The Gazelle Indoor just got dressed for the slim, texture-heavy sneaker lane, and adidas knew exactly where to hit it. Black suede lays the foundation, royal blue snakeskin wraps the overlays, and metallic gold Three Stripes flash against the upper with just enough shine to make the whole pair feel less nostalgic, more calculated. This is the adidas Gazelle Indoor Suede “Snakeskin,” style code KH9699, in Core Black/Utility Yellow-Royal Blue, and it reads like a clean answer to the post-Samba crowd that wants familiarity with a little bite.

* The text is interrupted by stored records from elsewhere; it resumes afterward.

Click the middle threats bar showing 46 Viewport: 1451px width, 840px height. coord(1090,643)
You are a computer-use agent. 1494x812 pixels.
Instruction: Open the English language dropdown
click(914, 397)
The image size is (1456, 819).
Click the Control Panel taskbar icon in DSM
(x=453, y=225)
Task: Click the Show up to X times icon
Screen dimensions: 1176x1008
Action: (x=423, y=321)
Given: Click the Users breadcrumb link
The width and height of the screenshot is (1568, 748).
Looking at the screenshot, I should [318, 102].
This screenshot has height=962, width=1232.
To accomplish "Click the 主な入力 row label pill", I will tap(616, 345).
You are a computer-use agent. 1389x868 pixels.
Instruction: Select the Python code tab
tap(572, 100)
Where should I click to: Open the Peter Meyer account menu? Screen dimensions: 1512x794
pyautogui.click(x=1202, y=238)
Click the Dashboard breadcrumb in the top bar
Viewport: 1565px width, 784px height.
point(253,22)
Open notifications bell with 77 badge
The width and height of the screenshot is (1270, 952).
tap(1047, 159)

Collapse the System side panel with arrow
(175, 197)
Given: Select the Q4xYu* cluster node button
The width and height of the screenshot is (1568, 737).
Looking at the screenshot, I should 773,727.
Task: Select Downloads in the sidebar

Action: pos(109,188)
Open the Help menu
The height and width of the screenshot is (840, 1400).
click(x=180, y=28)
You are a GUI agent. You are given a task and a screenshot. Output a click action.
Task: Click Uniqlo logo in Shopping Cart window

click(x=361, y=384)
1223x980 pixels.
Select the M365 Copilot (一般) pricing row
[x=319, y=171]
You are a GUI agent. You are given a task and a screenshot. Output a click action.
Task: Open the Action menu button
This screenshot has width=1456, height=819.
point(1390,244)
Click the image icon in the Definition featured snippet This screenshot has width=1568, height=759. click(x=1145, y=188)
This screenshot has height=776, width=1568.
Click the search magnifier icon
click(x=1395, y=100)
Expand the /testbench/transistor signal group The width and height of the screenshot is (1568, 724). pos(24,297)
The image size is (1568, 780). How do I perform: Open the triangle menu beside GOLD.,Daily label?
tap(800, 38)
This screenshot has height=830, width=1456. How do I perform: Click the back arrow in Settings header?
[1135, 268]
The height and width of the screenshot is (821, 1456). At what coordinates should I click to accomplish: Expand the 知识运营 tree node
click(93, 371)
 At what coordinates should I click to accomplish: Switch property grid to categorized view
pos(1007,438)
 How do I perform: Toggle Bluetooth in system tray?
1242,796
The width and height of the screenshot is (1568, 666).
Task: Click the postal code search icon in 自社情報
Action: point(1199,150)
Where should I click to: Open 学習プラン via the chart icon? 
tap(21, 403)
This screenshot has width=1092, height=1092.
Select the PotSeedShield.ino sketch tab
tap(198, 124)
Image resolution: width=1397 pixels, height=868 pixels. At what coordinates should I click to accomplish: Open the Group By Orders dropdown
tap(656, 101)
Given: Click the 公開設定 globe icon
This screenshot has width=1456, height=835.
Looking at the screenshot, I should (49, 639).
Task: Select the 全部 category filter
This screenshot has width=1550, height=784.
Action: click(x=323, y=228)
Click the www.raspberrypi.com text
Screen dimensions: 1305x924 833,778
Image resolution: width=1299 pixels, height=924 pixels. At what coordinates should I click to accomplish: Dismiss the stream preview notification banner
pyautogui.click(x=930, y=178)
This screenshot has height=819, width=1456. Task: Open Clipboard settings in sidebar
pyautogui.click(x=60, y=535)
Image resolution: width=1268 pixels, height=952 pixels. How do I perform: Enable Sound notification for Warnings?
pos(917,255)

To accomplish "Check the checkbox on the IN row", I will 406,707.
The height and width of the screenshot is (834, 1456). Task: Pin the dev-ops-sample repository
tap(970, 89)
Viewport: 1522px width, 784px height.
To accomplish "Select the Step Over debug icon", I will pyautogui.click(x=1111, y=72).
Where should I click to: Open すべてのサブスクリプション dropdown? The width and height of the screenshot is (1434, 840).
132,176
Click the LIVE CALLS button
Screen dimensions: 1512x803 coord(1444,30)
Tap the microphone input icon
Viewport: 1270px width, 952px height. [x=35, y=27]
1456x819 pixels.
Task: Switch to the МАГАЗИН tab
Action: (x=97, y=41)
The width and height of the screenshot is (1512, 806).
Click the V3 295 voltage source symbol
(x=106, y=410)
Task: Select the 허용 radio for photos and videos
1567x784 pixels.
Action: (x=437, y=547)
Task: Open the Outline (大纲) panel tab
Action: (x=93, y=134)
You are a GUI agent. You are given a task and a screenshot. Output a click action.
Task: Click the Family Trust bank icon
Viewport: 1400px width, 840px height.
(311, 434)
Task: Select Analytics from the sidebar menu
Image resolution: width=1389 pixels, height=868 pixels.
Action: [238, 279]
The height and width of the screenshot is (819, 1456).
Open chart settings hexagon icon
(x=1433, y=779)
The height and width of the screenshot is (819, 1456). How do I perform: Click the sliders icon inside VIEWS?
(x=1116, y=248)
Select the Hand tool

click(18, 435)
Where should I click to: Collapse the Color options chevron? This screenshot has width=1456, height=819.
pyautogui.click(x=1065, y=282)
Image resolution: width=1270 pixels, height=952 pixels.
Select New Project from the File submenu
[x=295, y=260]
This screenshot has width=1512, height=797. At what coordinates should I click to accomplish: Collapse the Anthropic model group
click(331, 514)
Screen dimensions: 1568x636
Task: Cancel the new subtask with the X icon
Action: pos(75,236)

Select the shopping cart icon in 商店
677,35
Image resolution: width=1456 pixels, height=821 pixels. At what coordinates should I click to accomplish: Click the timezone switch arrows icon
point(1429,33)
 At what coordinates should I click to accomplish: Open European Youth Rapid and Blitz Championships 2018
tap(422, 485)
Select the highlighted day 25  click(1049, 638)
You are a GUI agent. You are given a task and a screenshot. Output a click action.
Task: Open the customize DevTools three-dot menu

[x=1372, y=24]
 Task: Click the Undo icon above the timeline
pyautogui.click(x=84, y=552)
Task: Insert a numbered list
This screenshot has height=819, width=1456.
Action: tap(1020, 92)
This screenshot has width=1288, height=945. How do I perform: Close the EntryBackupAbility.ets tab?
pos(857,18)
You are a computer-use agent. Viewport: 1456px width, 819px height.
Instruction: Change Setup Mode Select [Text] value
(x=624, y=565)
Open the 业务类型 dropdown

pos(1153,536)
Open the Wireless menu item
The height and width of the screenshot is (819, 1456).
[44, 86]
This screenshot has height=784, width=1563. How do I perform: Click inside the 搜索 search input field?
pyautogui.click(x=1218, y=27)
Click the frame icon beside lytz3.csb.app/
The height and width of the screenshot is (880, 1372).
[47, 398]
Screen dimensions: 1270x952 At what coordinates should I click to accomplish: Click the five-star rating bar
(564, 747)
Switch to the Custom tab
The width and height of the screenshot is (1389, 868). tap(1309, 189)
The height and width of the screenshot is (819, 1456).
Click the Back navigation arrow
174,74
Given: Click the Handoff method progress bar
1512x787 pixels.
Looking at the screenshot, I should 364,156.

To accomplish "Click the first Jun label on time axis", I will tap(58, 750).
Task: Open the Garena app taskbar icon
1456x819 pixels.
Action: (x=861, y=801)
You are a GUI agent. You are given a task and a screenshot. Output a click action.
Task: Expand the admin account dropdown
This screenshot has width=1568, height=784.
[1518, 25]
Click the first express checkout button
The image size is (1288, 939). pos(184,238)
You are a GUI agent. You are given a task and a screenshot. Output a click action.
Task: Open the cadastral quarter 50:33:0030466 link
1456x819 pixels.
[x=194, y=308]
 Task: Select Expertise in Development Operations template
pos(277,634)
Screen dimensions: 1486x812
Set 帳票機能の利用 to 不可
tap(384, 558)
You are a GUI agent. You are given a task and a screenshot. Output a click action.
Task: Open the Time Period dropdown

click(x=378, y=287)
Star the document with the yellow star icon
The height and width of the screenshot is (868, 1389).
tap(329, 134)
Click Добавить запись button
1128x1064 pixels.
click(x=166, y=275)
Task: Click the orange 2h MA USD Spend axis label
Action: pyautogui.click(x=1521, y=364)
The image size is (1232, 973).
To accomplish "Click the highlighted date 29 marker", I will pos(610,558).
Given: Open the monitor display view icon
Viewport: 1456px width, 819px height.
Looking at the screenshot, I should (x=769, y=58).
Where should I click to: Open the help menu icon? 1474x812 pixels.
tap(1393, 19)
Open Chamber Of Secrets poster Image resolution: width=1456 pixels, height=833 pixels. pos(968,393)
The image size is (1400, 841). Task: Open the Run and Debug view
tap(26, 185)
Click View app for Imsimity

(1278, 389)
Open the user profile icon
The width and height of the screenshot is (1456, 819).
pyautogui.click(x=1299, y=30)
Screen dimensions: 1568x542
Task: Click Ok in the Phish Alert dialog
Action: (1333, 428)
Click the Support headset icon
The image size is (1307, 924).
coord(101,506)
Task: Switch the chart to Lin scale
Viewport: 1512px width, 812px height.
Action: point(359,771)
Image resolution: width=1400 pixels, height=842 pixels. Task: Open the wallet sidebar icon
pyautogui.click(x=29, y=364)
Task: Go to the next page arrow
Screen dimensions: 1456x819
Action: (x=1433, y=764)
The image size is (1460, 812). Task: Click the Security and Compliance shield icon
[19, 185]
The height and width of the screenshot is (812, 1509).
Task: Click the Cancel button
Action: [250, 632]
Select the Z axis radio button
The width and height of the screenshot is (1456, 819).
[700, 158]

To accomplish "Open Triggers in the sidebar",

That bite matters because the Gazelle has real history behind it. adidas says the line dates to 1966, and the Gazelle Indoor was originally built as an “indoor” alternative with a translucent gum sole that wraps the shoe. That sole is still doing the heavy lifting here, keeping the silhouette rooted in terrace culture even as the upper leans into something far more dressed up and tactile. It is the kind of update that makes sense right now: a classic court-adjacent shape, trimmed down, then rebuilt with material contrast instead of loud color.

The timing is part of the story too. Coverage around the shoe points to a Summer 2026 release, while another report says it should land before Fall 2026 through adidas and select retailers. adidas has not confirmed MSRP yet, which leaves the pricing lane open for now, but the design itself already does enough talking. This is not a radical rework of the Gazelle Indoor. It is a smarter one, using snakeskin texture and metallic branding to keep a mass-recognizable sneaker from looking too familiar.

Related stock photo
Photo by Keith Wako

That approach fits where adidas Originals has been headed. Terrace-style retro runners are still one of the brand’s strongest lanes, and this pair taps that momentum without collapsing into pure retro cosplay. One report even links the release window to terrace culture ahead of the 2026 FIFA World Cup, which makes sense for a shoe that lives somewhere between football stands, city sidewalks, and the kind of everyday rotation where the details matter most. The black suede and blue reptile finish push the Gazelle Indoor deeper into the sneaker conversation it already belongs in: not the loudest shoe in the room, just one of the sharpest.